You read that right. Following on from Malaysia’s MCMC’s call for Fight of Gods to be disabled for purchase in their country “within 24 hours”, Steam’s store has now been blocked entirely in Malaysia. I guess nobody at Valve could turn the Fight of Gods pipe off to their country.
— Iain McNally (@McNastyPrime) September 8, 2017
— hafiz rosli (@pis_a) September 8, 2017
The MCMC previously stated they were reaching out to the platform holder, in this case Valve who operates Steam, in order to disable purchases to Malaysia. I guess this hasn’t happened yet, and they have decided it’s important enough for them to block Steam entirely in their country. This affects their population of over 30 million people. It should be noted this is a DNS block on the store, and it looks like people can still play games.
Presumably once Malaysia have been assured that Fight of Gods will no longer be available to buy in their country. Only time will tell if other countries will follow suit.
Here is a statement from the game’s publishers, PQube, about the situation:
Fight of Gods is a video game that takes a humorous approach to religion in the same way that other entertainment formats have – across television, film, books and theatre.

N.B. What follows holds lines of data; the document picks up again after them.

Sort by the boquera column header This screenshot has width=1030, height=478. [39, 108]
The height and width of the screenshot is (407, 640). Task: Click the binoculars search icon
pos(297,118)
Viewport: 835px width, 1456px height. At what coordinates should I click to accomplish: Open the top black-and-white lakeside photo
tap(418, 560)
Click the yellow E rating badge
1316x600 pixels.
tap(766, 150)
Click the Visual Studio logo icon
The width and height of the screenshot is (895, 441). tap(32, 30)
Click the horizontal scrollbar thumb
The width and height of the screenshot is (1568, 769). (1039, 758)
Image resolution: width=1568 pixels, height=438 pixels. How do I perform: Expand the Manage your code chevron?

The game is not promoting any religious agenda and is not designed to offend and the description of the game on the digital platforms through which it is distributed provide clear guidance on the nature of the game and its content so that people can freely choose whether or not to play it. We respect fully the choice of those who would not wish to play it.
We are disappointed that such freedom of choice is not given to everyone and in particular that the game has been forcibly removed from sale in Malaysia although no direct communication has been received by us as to the reasons for this. Nevertheless we respect any rules and censorship imposed in any given territory.
Meanwhile, Fight of Gods is enjoying quite a lot of success and love among the online fighting gaming community. There’s actually a fantastic article on Kotaku’s Compete website that explains the joy of a community banding together over a rough around the edges indie Early Access game. It’s well worth a read and really digs into what can be so great about the fighting game community.
In the meantime, hopefully everyone who wanted the game in Malaysia already bought it!